* [Collected data]:

= Beginning of Section =

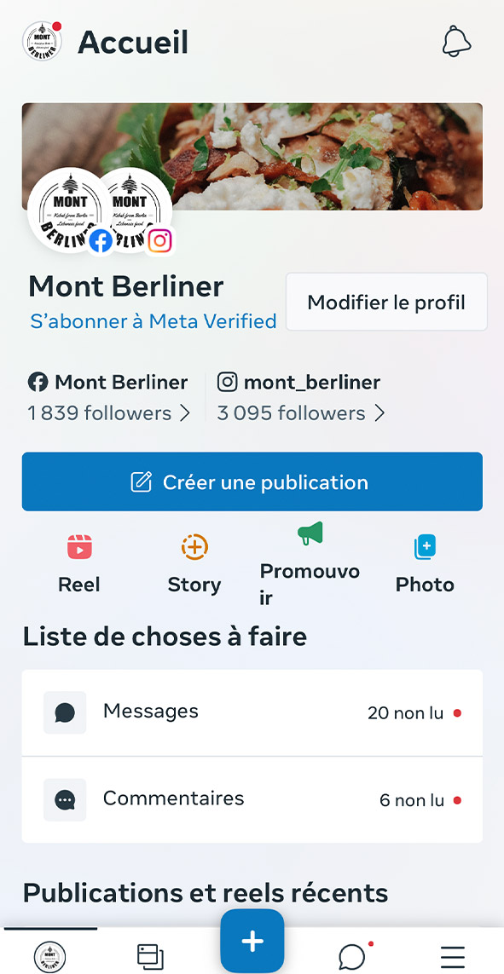Image resolution: width=504 pixels, height=974 pixels.
Task: Tap Modifier le profil
Action: [385, 302]
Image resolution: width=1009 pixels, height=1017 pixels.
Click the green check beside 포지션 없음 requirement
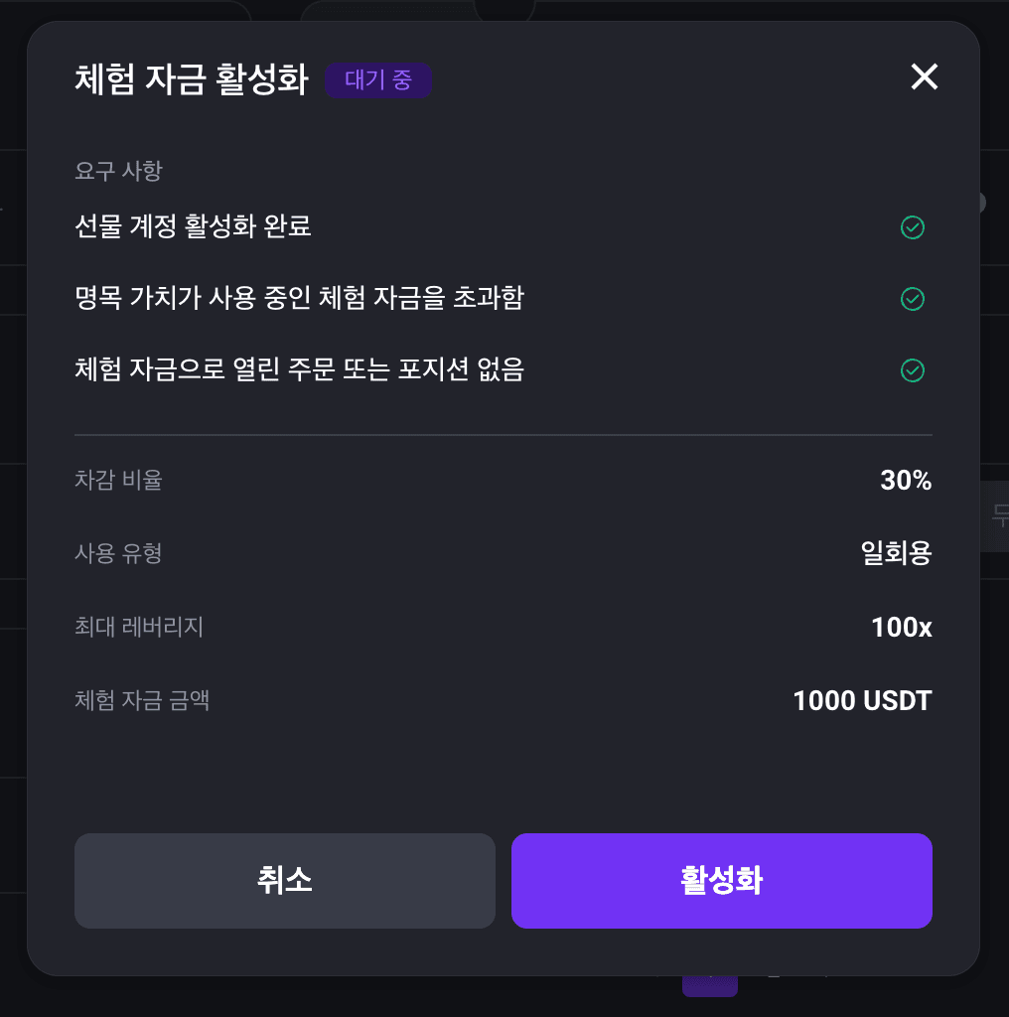(913, 369)
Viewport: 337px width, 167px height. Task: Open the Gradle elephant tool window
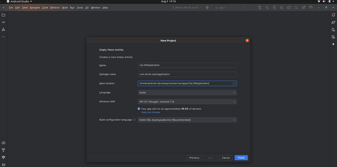point(333,22)
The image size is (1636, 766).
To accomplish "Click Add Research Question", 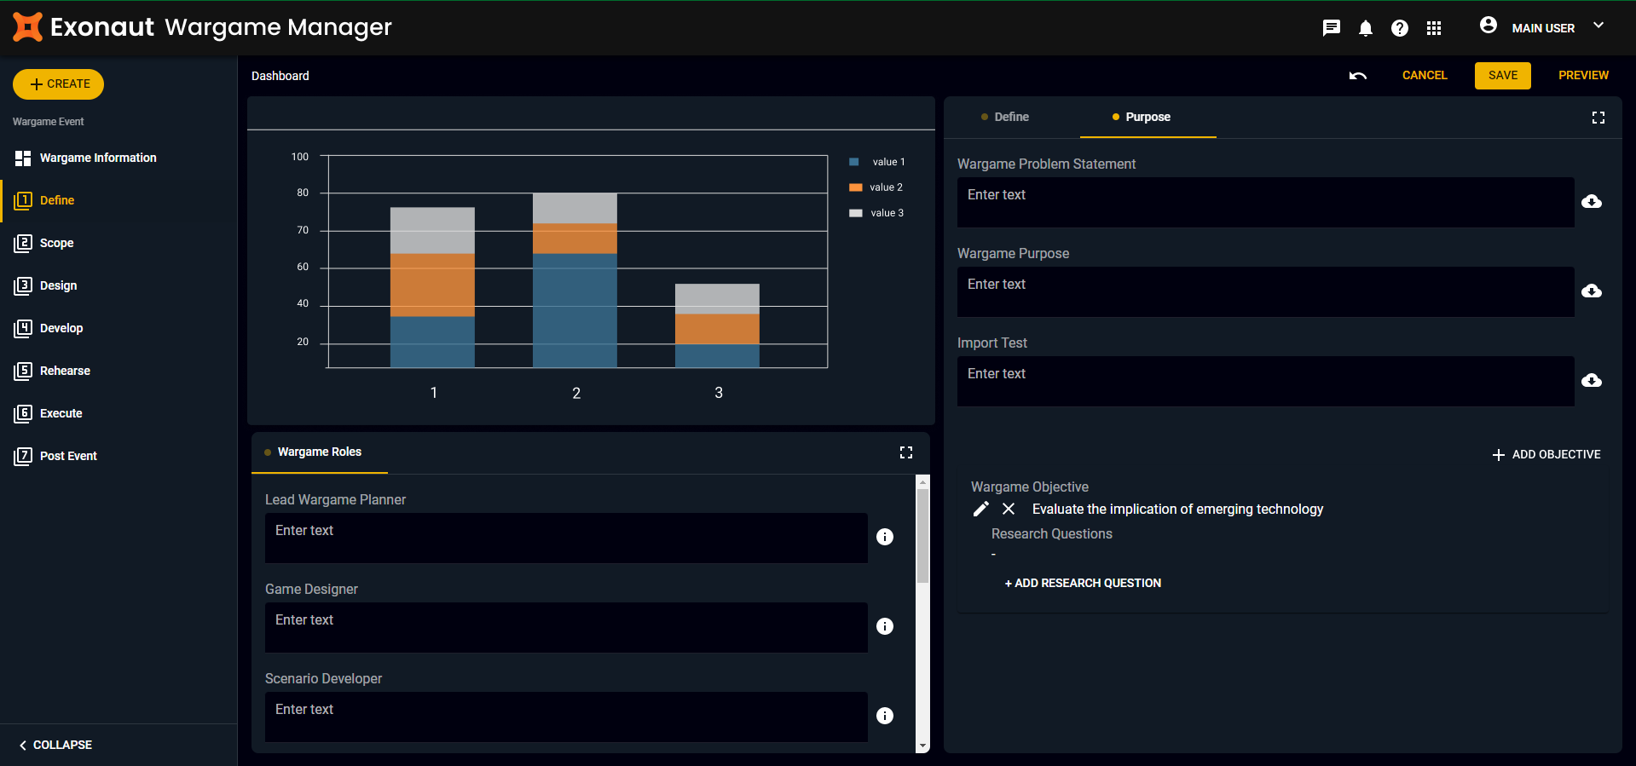I will pyautogui.click(x=1083, y=583).
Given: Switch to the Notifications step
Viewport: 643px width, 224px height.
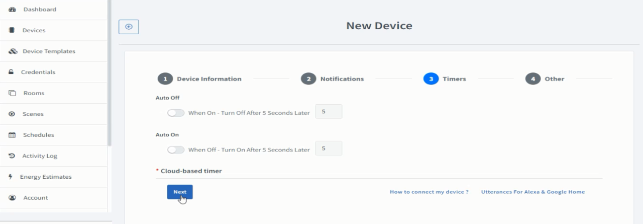Looking at the screenshot, I should (x=332, y=79).
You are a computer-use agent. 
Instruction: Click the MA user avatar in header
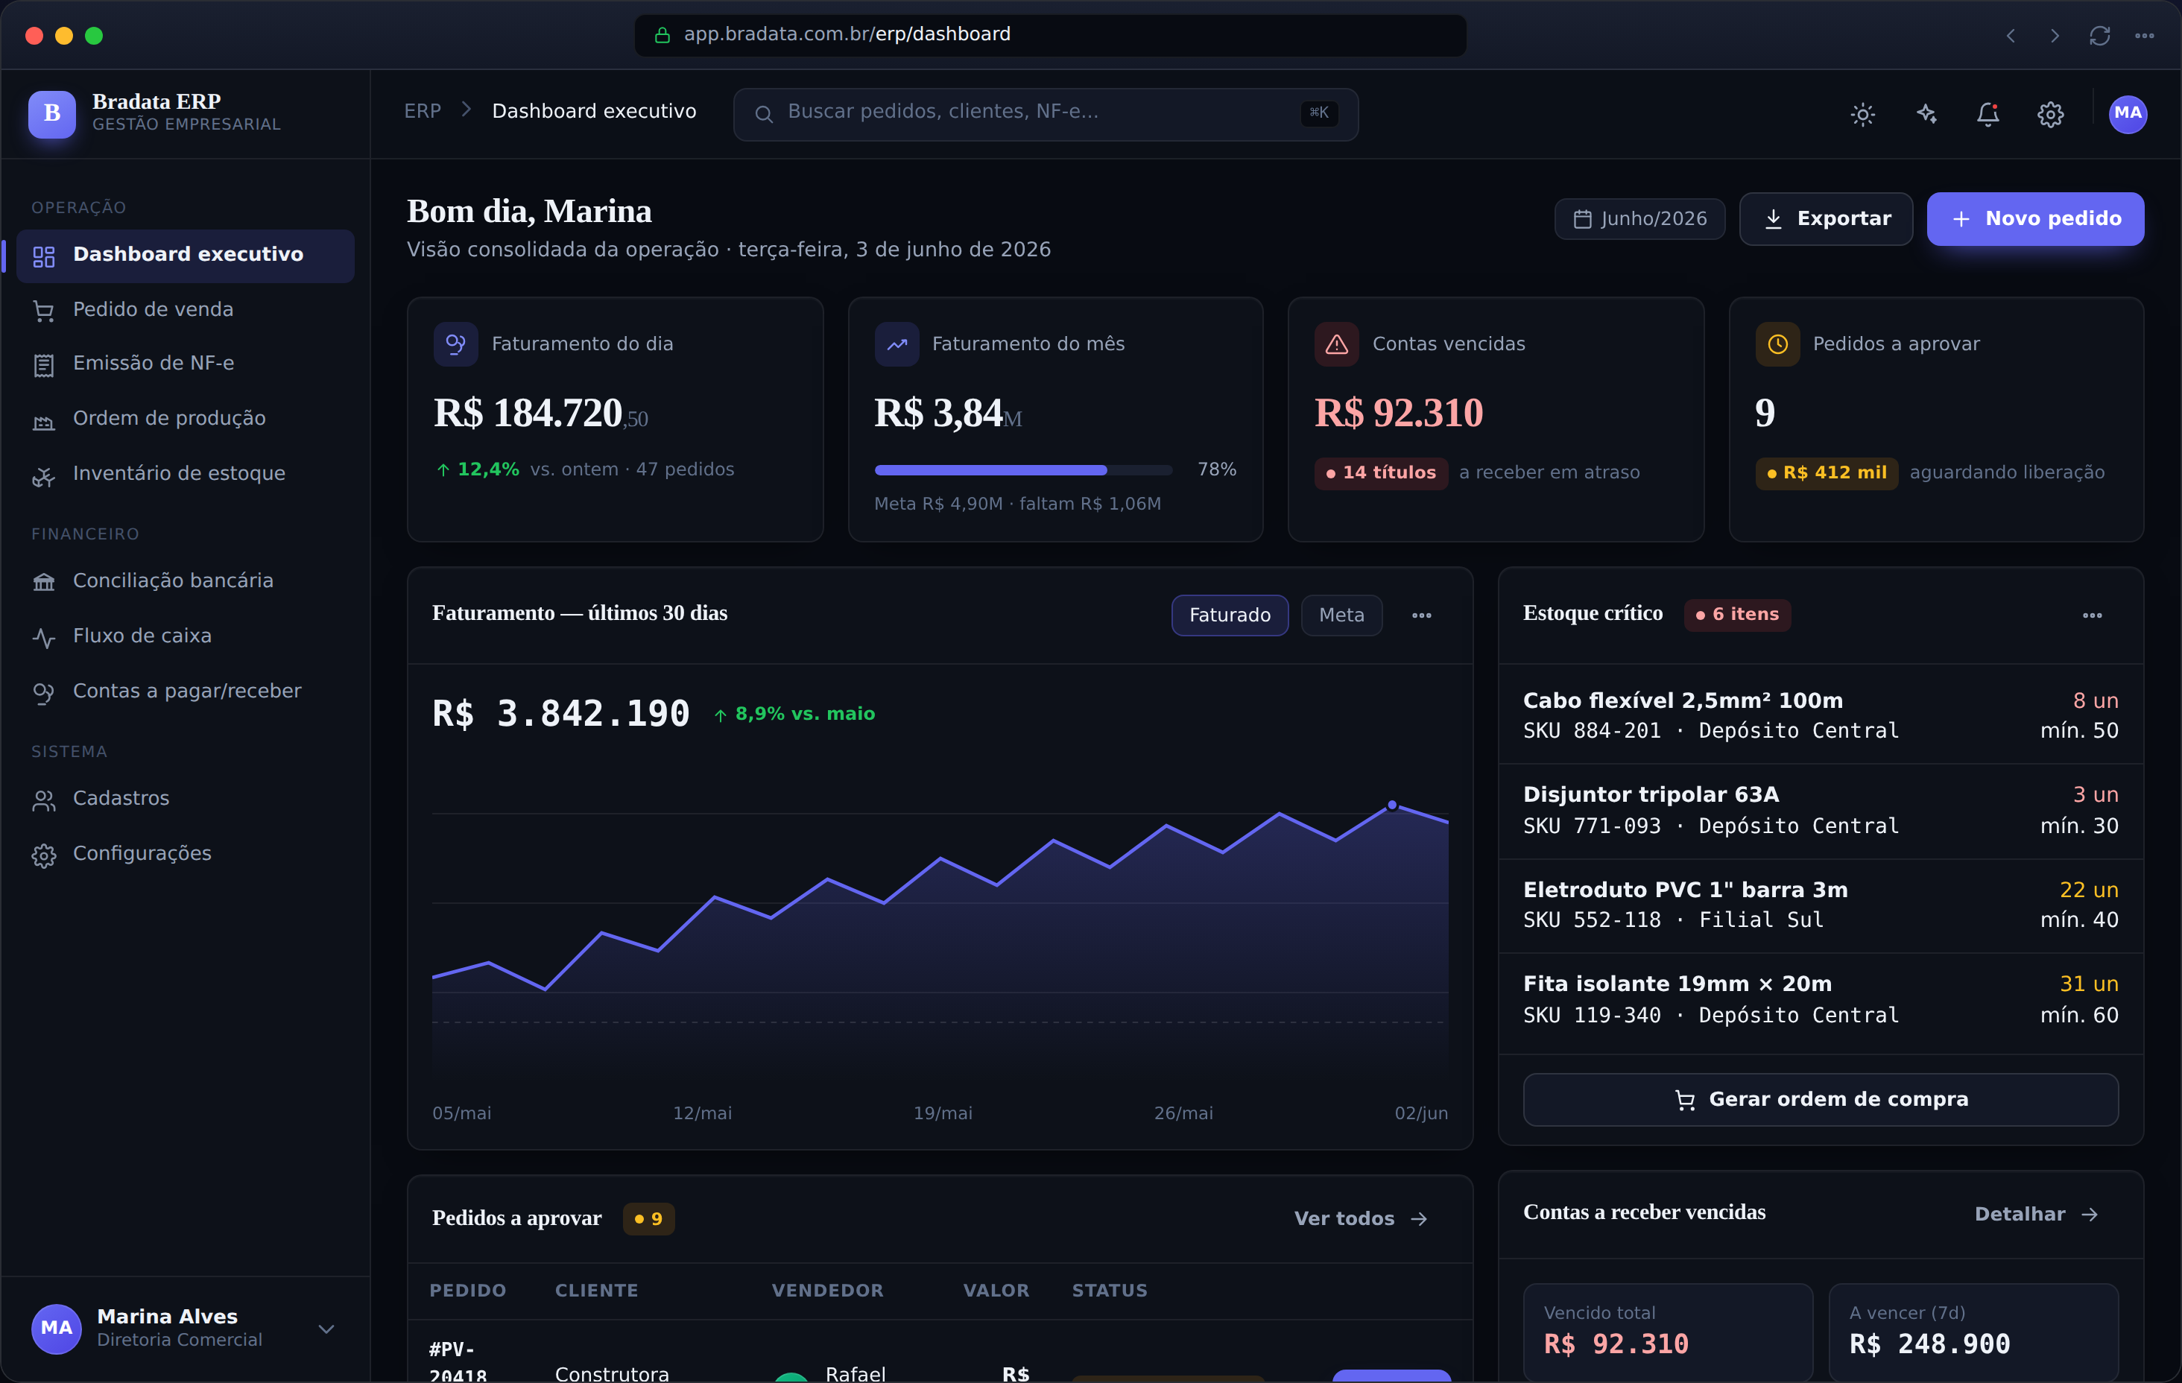tap(2128, 114)
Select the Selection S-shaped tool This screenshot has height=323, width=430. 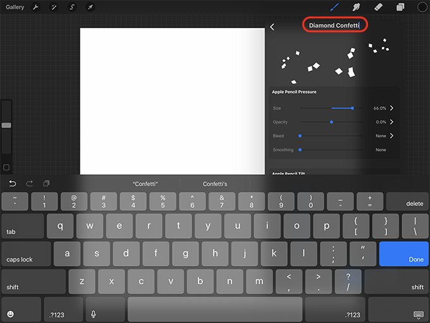pyautogui.click(x=72, y=7)
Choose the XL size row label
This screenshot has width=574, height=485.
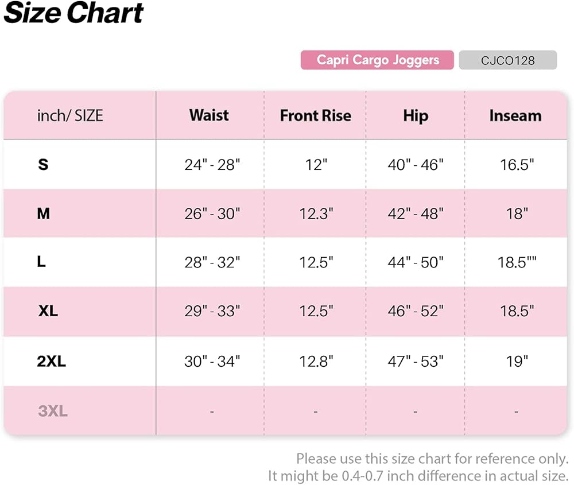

= End of Section =

* [About this task]: Find every line in the records that uses the string "size", then copy it.

* [Written solution]:
The image size is (1636, 766).
Choose the XL size row label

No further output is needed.